**Problem to solve**. Please reproduce all of the lines below, word for word and in full.

**Extracted entries**.
##############################

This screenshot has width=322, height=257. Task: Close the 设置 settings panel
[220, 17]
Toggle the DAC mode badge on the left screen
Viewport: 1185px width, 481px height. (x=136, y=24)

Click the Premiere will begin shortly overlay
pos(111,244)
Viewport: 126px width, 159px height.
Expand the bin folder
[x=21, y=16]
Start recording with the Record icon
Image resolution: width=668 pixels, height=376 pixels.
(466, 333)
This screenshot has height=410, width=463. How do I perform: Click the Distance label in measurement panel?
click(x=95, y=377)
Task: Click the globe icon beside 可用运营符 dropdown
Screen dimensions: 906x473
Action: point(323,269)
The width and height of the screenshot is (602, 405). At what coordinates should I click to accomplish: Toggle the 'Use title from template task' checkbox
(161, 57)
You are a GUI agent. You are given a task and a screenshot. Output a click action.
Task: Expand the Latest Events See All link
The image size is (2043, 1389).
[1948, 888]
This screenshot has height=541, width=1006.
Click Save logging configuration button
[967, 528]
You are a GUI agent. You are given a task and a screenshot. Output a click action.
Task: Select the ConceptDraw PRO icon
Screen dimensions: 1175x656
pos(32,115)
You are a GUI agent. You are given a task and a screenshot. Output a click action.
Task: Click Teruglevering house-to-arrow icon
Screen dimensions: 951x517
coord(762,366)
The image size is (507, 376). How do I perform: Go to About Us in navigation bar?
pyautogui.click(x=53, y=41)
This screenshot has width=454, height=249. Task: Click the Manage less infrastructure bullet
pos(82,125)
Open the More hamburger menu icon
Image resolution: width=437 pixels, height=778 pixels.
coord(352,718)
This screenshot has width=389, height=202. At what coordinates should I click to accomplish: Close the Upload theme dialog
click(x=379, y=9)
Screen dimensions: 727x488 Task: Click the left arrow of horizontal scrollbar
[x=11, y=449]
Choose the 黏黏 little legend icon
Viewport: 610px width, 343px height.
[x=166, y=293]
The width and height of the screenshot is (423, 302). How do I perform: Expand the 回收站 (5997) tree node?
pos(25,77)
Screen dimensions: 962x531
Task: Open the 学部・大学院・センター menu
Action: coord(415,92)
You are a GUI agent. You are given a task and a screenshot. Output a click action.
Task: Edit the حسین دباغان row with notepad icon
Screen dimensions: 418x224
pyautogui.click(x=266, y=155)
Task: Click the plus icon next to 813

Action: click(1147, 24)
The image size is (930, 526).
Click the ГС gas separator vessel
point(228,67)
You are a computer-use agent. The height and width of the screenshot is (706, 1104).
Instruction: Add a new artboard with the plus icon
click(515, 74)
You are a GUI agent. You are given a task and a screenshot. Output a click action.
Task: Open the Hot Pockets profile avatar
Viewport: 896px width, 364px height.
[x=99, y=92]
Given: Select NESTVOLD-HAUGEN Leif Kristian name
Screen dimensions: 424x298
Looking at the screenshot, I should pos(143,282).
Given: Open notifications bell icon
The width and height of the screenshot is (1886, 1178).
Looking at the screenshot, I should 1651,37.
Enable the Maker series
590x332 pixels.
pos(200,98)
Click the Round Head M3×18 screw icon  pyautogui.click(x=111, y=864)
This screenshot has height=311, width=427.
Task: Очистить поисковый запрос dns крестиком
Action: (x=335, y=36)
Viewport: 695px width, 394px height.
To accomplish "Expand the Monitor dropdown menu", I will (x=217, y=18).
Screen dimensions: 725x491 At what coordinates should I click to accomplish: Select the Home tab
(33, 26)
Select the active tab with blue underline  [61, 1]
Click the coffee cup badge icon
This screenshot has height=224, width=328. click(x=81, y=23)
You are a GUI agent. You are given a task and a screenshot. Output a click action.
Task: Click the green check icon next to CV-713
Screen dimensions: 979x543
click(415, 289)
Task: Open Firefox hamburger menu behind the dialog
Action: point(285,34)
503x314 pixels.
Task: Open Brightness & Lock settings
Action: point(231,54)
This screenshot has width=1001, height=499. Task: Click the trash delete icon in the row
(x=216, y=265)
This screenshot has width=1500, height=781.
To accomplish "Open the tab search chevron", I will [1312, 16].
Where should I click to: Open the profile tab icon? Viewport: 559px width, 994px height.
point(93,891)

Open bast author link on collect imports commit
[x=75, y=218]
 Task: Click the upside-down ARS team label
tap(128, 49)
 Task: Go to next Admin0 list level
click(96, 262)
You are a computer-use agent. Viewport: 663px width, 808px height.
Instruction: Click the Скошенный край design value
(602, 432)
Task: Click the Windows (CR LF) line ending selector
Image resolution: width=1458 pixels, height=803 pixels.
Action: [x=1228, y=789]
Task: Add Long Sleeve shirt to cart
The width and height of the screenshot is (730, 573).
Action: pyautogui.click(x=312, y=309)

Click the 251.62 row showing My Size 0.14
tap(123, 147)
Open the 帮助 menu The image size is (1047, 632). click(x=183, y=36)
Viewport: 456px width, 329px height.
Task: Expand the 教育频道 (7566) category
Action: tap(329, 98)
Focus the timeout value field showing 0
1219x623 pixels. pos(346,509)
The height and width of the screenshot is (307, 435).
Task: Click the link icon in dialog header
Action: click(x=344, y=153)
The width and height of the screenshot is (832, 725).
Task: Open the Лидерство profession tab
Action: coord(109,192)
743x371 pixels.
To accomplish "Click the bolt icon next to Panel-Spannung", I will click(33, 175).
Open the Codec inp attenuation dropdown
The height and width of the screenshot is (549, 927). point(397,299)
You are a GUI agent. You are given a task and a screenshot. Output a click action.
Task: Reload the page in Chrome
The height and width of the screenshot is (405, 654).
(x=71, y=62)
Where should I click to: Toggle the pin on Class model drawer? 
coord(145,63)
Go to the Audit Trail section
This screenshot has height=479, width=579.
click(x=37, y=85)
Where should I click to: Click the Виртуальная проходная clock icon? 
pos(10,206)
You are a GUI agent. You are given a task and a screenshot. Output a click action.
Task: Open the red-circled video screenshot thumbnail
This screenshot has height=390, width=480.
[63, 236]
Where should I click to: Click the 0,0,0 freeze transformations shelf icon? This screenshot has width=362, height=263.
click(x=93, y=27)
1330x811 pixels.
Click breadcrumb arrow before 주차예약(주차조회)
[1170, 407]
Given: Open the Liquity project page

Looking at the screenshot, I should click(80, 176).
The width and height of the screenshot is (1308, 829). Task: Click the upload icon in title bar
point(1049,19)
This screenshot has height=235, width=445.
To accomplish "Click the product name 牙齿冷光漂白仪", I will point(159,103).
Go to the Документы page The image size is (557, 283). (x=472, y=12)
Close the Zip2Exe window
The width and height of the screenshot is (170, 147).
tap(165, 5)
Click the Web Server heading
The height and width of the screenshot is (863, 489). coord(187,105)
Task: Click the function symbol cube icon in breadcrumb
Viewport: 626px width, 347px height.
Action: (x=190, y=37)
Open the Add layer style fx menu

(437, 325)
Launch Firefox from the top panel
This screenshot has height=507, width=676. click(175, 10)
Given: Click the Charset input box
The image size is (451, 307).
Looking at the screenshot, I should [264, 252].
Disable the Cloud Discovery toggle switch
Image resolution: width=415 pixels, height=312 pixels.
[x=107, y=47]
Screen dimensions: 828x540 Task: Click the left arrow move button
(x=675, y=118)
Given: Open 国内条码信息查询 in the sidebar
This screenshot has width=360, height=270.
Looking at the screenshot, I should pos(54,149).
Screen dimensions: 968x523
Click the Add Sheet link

##############################

**Written solution**.
This screenshot has width=322, height=257. Task: Close the 设置 settings panel
[220, 17]
Toggle the DAC mode badge on the left screen
Viewport: 1185px width, 481px height. (x=136, y=24)

Click the Premiere will begin shortly overlay
pos(111,244)
Viewport: 126px width, 159px height.
Expand the bin folder
[x=21, y=16]
Start recording with the Record icon
Image resolution: width=668 pixels, height=376 pixels.
(466, 333)
This screenshot has height=410, width=463. How do I perform: Click the Distance label in measurement panel?
click(x=95, y=377)
Task: Click the globe icon beside 可用运营符 dropdown
Screen dimensions: 906x473
Action: point(323,269)
The width and height of the screenshot is (602, 405). At what coordinates should I click to accomplish: Toggle the 'Use title from template task' checkbox
(161, 57)
You are a GUI agent. You are given a task and a screenshot. Output a click action.
Task: Expand the Latest Events See All link
The image size is (2043, 1389).
[1948, 888]
This screenshot has height=541, width=1006.
Click Save logging configuration button
[967, 528]
You are a GUI agent. You are given a task and a screenshot. Output a click action.
Task: Select the ConceptDraw PRO icon
Screen dimensions: 1175x656
pos(32,115)
You are a GUI agent. You are given a task and a screenshot. Output a click action.
Task: Click Teruglevering house-to-arrow icon
Screen dimensions: 951x517
coord(762,366)
The image size is (507, 376). How do I perform: Go to About Us in navigation bar?
pyautogui.click(x=53, y=41)
This screenshot has width=454, height=249. Task: Click the Manage less infrastructure bullet
pos(82,125)
Open the More hamburger menu icon
Image resolution: width=437 pixels, height=778 pixels.
coord(352,718)
This screenshot has width=389, height=202. At what coordinates should I click to accomplish: Close the Upload theme dialog
click(x=379, y=9)
Screen dimensions: 727x488 Task: Click the left arrow of horizontal scrollbar
[x=11, y=449]
Choose the 黏黏 little legend icon
Viewport: 610px width, 343px height.
[x=166, y=293]
The width and height of the screenshot is (423, 302). How do I perform: Expand the 回收站 (5997) tree node?
pos(25,77)
Screen dimensions: 962x531
Task: Open the 学部・大学院・センター menu
Action: coord(415,92)
You are a GUI agent. You are given a task and a screenshot. Output a click action.
Task: Edit the حسین دباغان row with notepad icon
Screen dimensions: 418x224
pyautogui.click(x=266, y=155)
Task: Click the plus icon next to 813

Action: click(1147, 24)
The image size is (930, 526).
Click the ГС gas separator vessel
point(228,67)
You are a computer-use agent. The height and width of the screenshot is (706, 1104).
Instruction: Add a new artboard with the plus icon
click(515, 74)
You are a GUI agent. You are given a task and a screenshot. Output a click action.
Task: Open the Hot Pockets profile avatar
Viewport: 896px width, 364px height.
[x=99, y=92]
Given: Select NESTVOLD-HAUGEN Leif Kristian name
Screen dimensions: 424x298
Looking at the screenshot, I should pos(143,282).
Given: Open notifications bell icon
The width and height of the screenshot is (1886, 1178).
Looking at the screenshot, I should 1651,37.
Enable the Maker series
590x332 pixels.
pos(200,98)
Click the Round Head M3×18 screw icon  pyautogui.click(x=111, y=864)
This screenshot has height=311, width=427.
Task: Очистить поисковый запрос dns крестиком
Action: (x=335, y=36)
Viewport: 695px width, 394px height.
To accomplish "Expand the Monitor dropdown menu", I will (x=217, y=18).
Screen dimensions: 725x491 At what coordinates should I click to accomplish: Select the Home tab
(33, 26)
Select the active tab with blue underline  [61, 1]
Click the coffee cup badge icon
This screenshot has height=224, width=328. click(x=81, y=23)
You are a GUI agent. You are given a task and a screenshot. Output a click action.
Task: Click the green check icon next to CV-713
Screen dimensions: 979x543
click(415, 289)
Task: Open Firefox hamburger menu behind the dialog
Action: point(285,34)
503x314 pixels.
Task: Open Brightness & Lock settings
Action: point(231,54)
This screenshot has width=1001, height=499. Task: Click the trash delete icon in the row
(x=216, y=265)
This screenshot has width=1500, height=781.
To accomplish "Open the tab search chevron", I will [1312, 16].
Where should I click to: Open the profile tab icon? Viewport: 559px width, 994px height.
point(93,891)

Open bast author link on collect imports commit
[x=75, y=218]
 Task: Click the upside-down ARS team label
tap(128, 49)
 Task: Go to next Admin0 list level
click(96, 262)
You are a computer-use agent. Viewport: 663px width, 808px height.
Instruction: Click the Скошенный край design value
(602, 432)
Task: Click the Windows (CR LF) line ending selector
Image resolution: width=1458 pixels, height=803 pixels.
Action: [x=1228, y=789]
Task: Add Long Sleeve shirt to cart
The width and height of the screenshot is (730, 573).
Action: pyautogui.click(x=312, y=309)

Click the 251.62 row showing My Size 0.14
tap(123, 147)
Open the 帮助 menu The image size is (1047, 632). click(x=183, y=36)
Viewport: 456px width, 329px height.
Task: Expand the 教育频道 (7566) category
Action: tap(329, 98)
Focus the timeout value field showing 0
1219x623 pixels. pos(346,509)
The height and width of the screenshot is (307, 435).
Task: Click the link icon in dialog header
Action: click(x=344, y=153)
The width and height of the screenshot is (832, 725).
Task: Open the Лидерство profession tab
Action: coord(109,192)
743x371 pixels.
To accomplish "Click the bolt icon next to Panel-Spannung", I will click(33, 175).
Open the Codec inp attenuation dropdown
The height and width of the screenshot is (549, 927). point(397,299)
You are a GUI agent. You are given a task and a screenshot. Output a click action.
Task: Reload the page in Chrome
The height and width of the screenshot is (405, 654).
(x=71, y=62)
Where should I click to: Toggle the pin on Class model drawer? 
coord(145,63)
Go to the Audit Trail section
This screenshot has height=479, width=579.
click(x=37, y=85)
Where should I click to: Click the Виртуальная проходная clock icon? 
pos(10,206)
You are a GUI agent. You are given a task and a screenshot. Output a click action.
Task: Open the red-circled video screenshot thumbnail
This screenshot has height=390, width=480.
[63, 236]
Where should I click to: Click the 0,0,0 freeze transformations shelf icon? This screenshot has width=362, height=263.
click(x=93, y=27)
1330x811 pixels.
Click breadcrumb arrow before 주차예약(주차조회)
[1170, 407]
Given: Open the Liquity project page

Looking at the screenshot, I should click(80, 176).
The width and height of the screenshot is (1308, 829). Task: Click the upload icon in title bar
point(1049,19)
This screenshot has height=235, width=445.
To accomplish "Click the product name 牙齿冷光漂白仪", I will point(159,103).
Go to the Документы page The image size is (557, 283). (x=472, y=12)
Close the Zip2Exe window
The width and height of the screenshot is (170, 147).
tap(165, 5)
Click the Web Server heading
The height and width of the screenshot is (863, 489). coord(187,105)
Task: Click the function symbol cube icon in breadcrumb
Viewport: 626px width, 347px height.
Action: (x=190, y=37)
Open the Add layer style fx menu

(437, 325)
Launch Firefox from the top panel
This screenshot has height=507, width=676. click(175, 10)
Given: Click the Charset input box
The image size is (451, 307).
Looking at the screenshot, I should [264, 252].
Disable the Cloud Discovery toggle switch
Image resolution: width=415 pixels, height=312 pixels.
[x=107, y=47]
Screen dimensions: 828x540 Task: Click the left arrow move button
(x=675, y=118)
Given: Open 国内条码信息查询 in the sidebar
This screenshot has width=360, height=270.
Looking at the screenshot, I should pos(54,149).
Screen dimensions: 968x523
Click the Add Sheet link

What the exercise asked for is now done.